To przy nim pisał przemówienie, którym porwał Polaków w 1956 roku na placu Defilad. I to z 1967 roku, kiedy porównał polskich Żydów do piątej kolumny i tym podmuchem rozpalił żarzący się w Polsce antysemityzm. Wszystkie owe podziwiane i pogardzane słowa zapisał na tym meblu z blatem pościnanym prosto na rogach, z szufladą pośrodku i dwoma szafkami po bokach. Każda część otwierana kluczykiem. Nawet bez uchwytów, za które dałoby się pociągnąć.

Notował zawsze ołówkiem. Kiedy coś mu się nie spodobało, sięgał po gumkę i wycierał. Szkolne przyzwyczajenie do ołówka i gumki pozostało mu na całe życie; odręcznie dodawał uzupełnienia na rządowych maszynopisach i usuwał wątpliwe miejsca w przygotowywanych przemówieniach. W jego biurze podwładni ostrzyli kolejne ołówki, żeby zawsze miał zapas gotowych do pracy. Charakter pisma miał czytelny, wyraźny, wyuczony w austriackiej szkole. Porządny i elegancki, jak ulubione garnitury.

Podczas partyjnych narad z oszczędności pisał na odwrocie zadrukowanych biuletynów Polskiej Agencji Prasowej.

– Zmierzył mnie kiedyś lodowatym wzrokiem, gdy zobaczył, że robię notatki na czystym, dobrym papierze – opowiadał mi Andrzej Kurz, działacz partyjny z tamtej epoki.

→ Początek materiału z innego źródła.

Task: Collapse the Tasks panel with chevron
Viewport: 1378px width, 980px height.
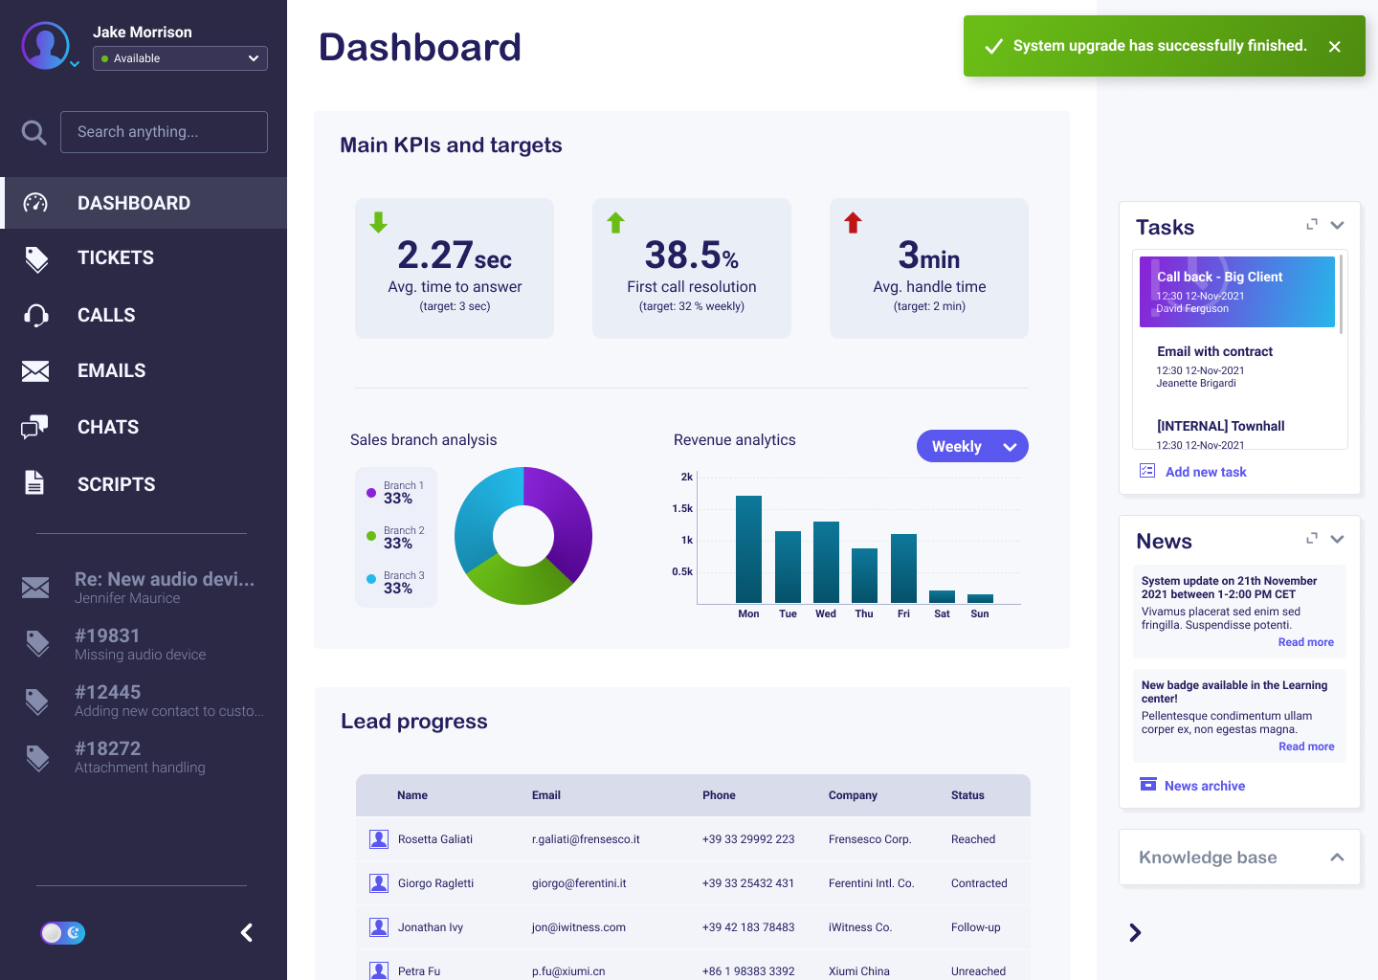Action: pos(1338,225)
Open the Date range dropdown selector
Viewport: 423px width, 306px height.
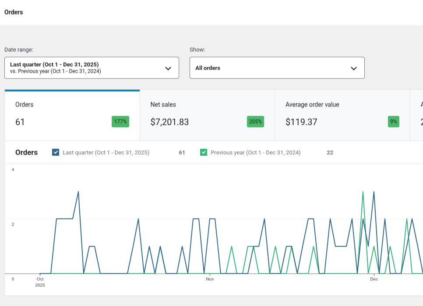point(92,68)
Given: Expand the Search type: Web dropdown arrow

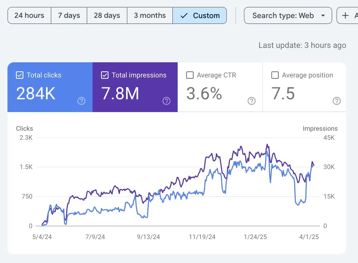Looking at the screenshot, I should pyautogui.click(x=323, y=15).
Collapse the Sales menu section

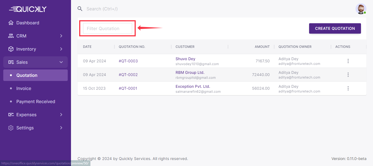tap(61, 62)
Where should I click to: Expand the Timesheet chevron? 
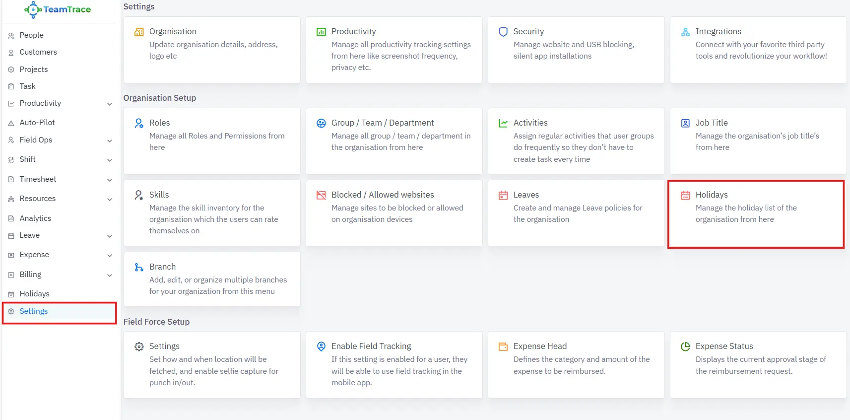coord(110,180)
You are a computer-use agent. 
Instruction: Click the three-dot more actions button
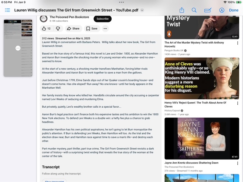tap(105, 28)
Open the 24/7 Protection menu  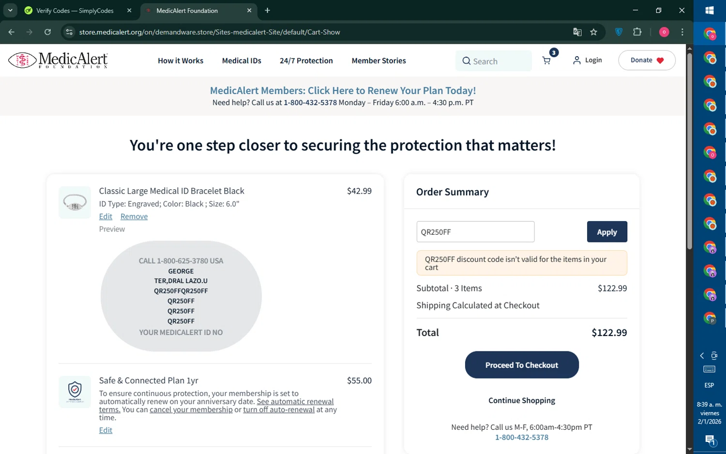pyautogui.click(x=306, y=61)
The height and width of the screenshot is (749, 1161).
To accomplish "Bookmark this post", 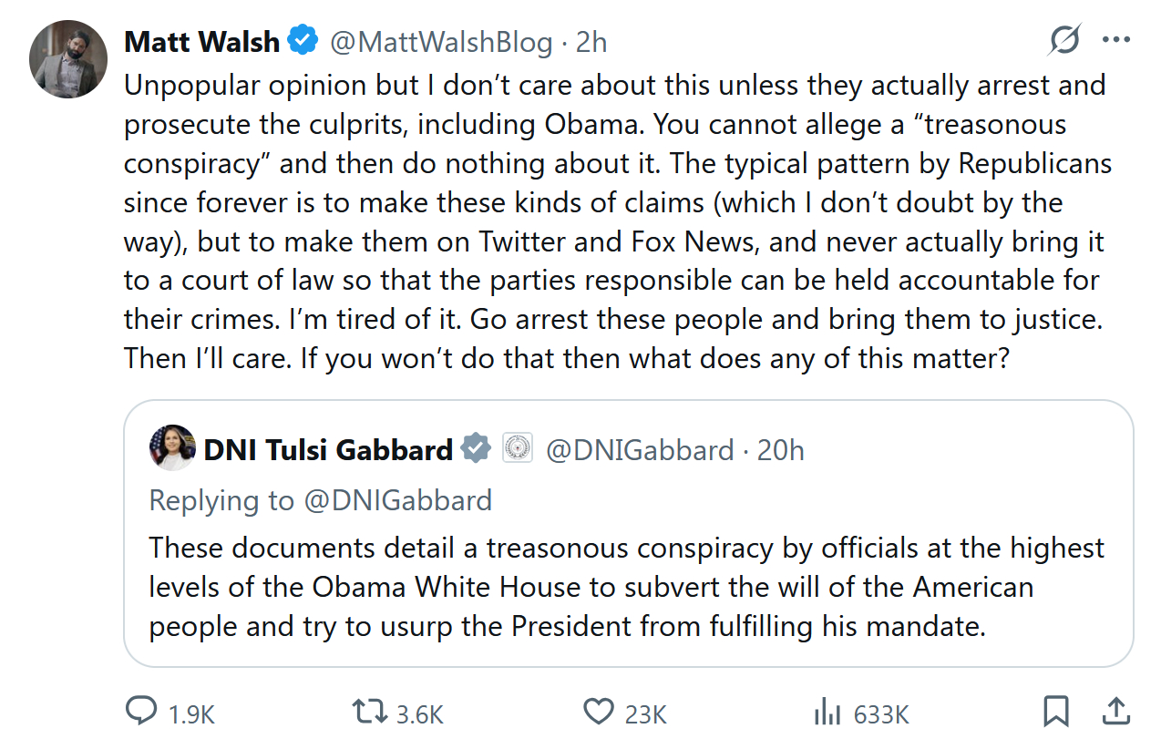I will coord(1055,712).
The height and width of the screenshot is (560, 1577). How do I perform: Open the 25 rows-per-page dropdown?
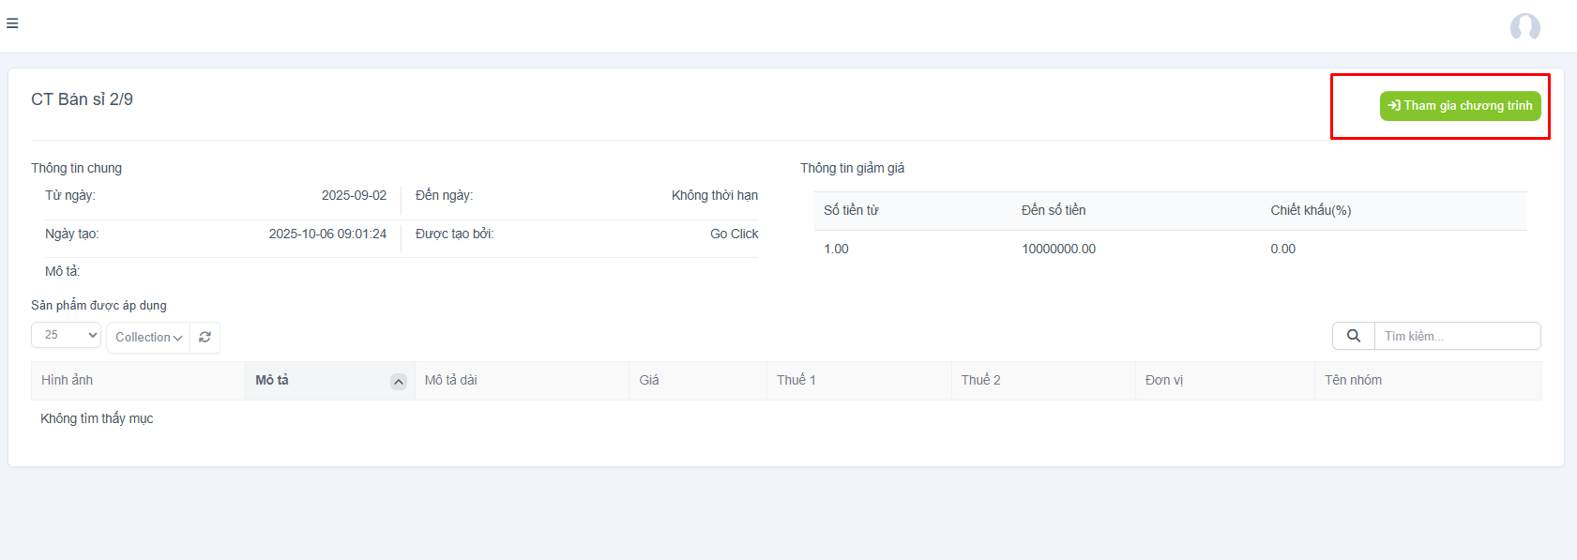click(66, 335)
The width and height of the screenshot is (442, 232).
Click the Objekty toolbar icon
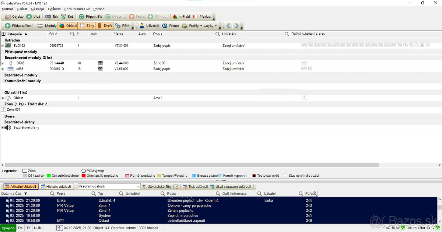pos(8,17)
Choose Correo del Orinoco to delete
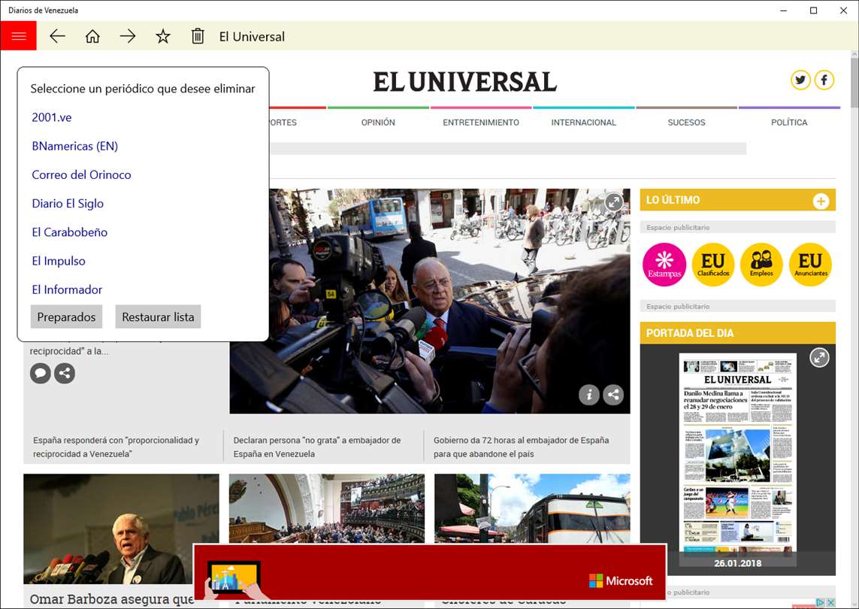Image resolution: width=859 pixels, height=609 pixels. (x=81, y=175)
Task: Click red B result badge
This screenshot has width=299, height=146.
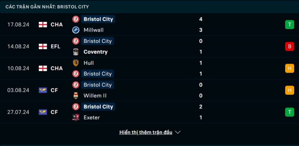Action: [289, 47]
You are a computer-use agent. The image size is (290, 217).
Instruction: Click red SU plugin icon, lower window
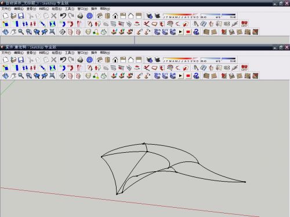(244, 68)
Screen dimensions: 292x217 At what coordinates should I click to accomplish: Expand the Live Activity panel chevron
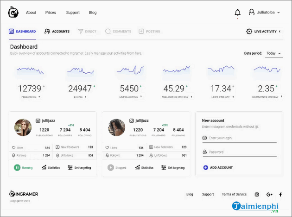280,32
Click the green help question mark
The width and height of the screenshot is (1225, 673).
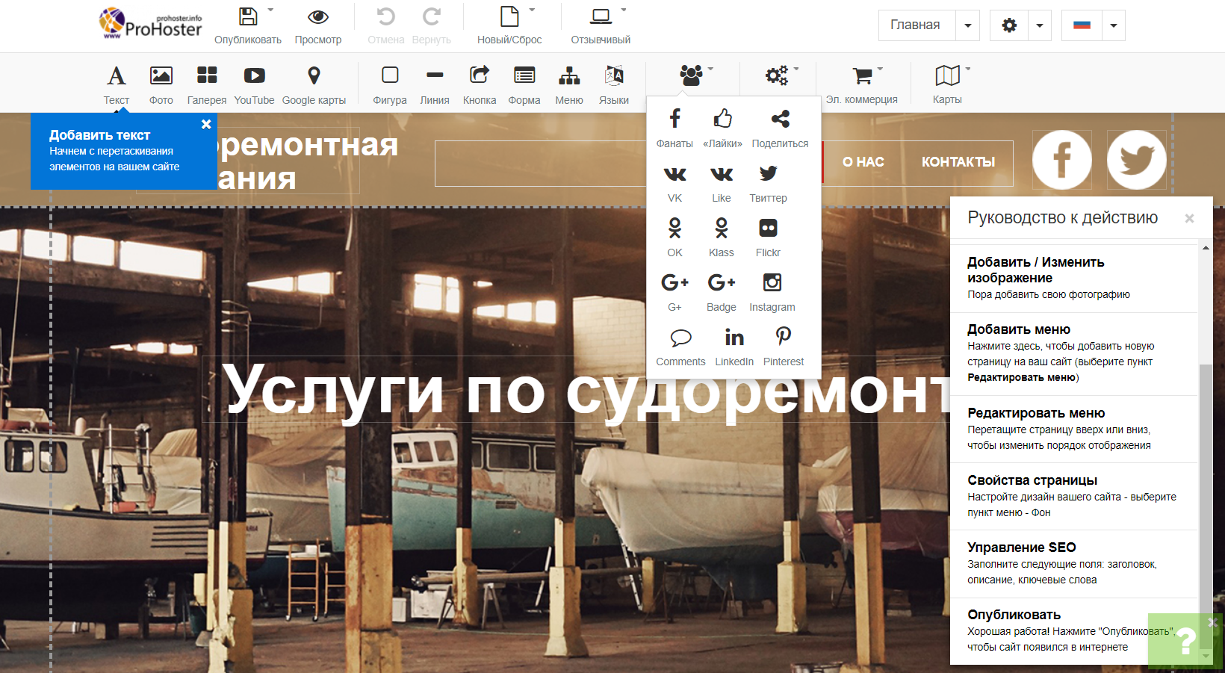coord(1185,641)
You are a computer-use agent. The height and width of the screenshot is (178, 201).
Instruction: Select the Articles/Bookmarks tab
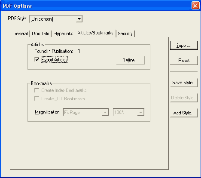[x=95, y=33]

Przy tym biurku miały teraz powstać jego wspomnienia. To w nich zamierzał pokazać, że różnił się od swoich partyjnych współtowarzyszy, którzy przed wojną wyobrażali sobie Związek Radziecki jako proletariacki raj na ziemi. A on szybko się zorientował, że ów eden przypomina piekło. Świadomość tego dzieliła go od wielu zaczadzonych członków Komunistycznej Partii Polski.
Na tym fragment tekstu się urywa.